Lipoproteins containing apolipoprotein A-I extracted from human aortas.

Apolipoprotein A-I was quantitated by electroimmunoassay in buffer-soluble fractions of both grossly normal intima and raised atherosclerosis lesions of the human aorta. The mean value for apolipoprotein A-I content in microgram/mg tissue dry weight of normal intima (12 cases) was 0.71 +/- 0.10 S.E. and of aortic plaques (19 cases) was 0.64 +/- 0.40 S.E. When compared to the buffer-extractable apolipoprotein B content measured in these same cases from both regions, the ratio of apolipoprotein B to apolipoprotein A-I was approximately 6. No apolipoprotein A-I was measurable in tunica media. Following differential ultracentrifugation into d less than 1.063, d 1.063-1.21 and d greater than 1.21 fractions, the distributions of recovered apolipoprotein A-I were, respectively: 1, 94 and 5% for normal intima, 19, 31 and 50% for plaques and 1, 89 and 10% for plasma. Characterization of a chromatographically purified d 1.063-1.21 or HDL density fraction from fatty-fibrous plaques demonstrated particles of between 60 and 120 A diameter, a characteristic apolipoprotein A-I band by SDS-polyacrylamide gel electrophoresis, and a precipitin peak closely migrating with that for plasma HDL by two-dimensional immunoelectrophoresis. The d greater than 1.21 density fraction from plaques isolated by affinity chromatography on a Sepharose-anti-apolipoprotein A-I column contained small amounts of phospholipid but no measurable cholesterol.

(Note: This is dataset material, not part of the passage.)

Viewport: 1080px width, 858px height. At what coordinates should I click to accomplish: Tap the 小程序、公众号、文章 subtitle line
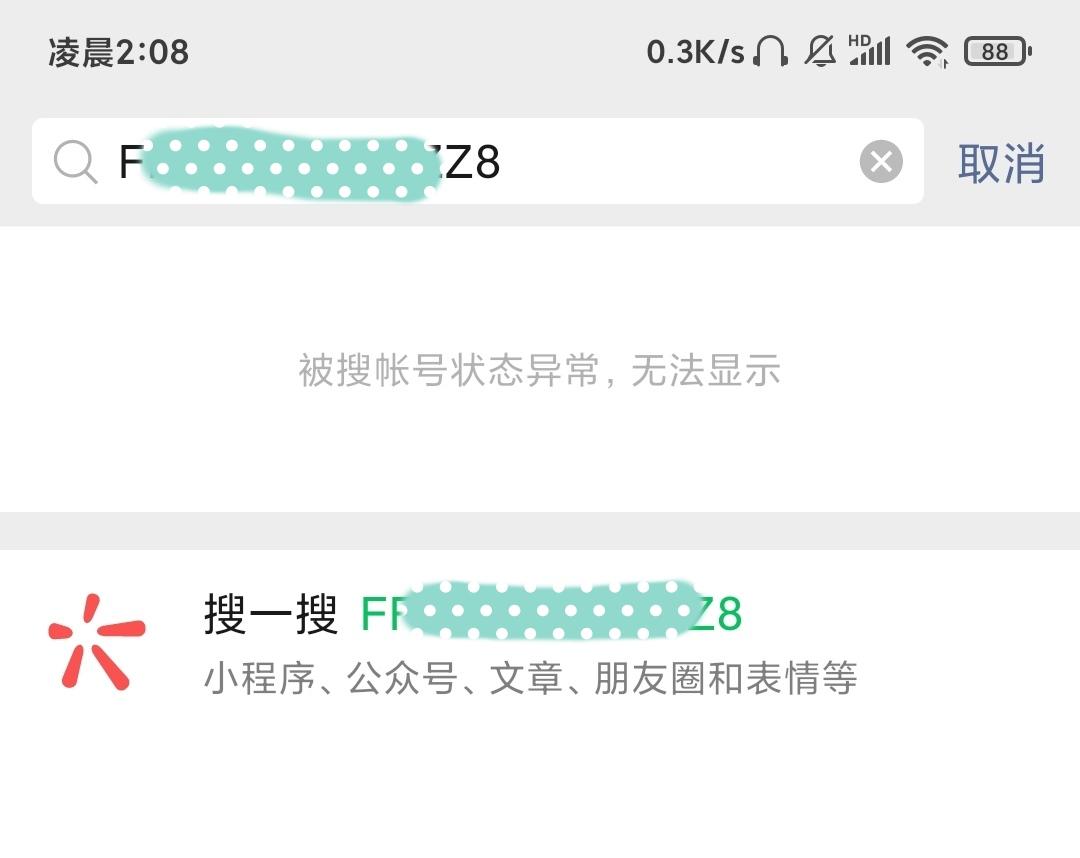530,679
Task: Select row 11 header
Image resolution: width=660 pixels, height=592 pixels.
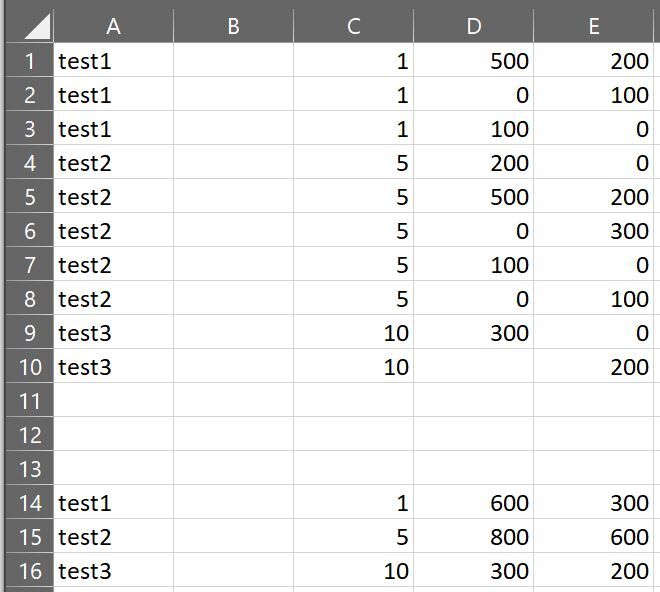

The d 1.063-1.21 density fraction from plaques showed a significant increase in percent free cholesterol and phospholipid contents and decrease in cholesteryl ester content relative to plasma HDL. This increase in free cholesterol could represent evidence for an anti-atherogenic mechanism wherein infiltrated HDL removes cholesterol together with phospholipid from the arterial wall.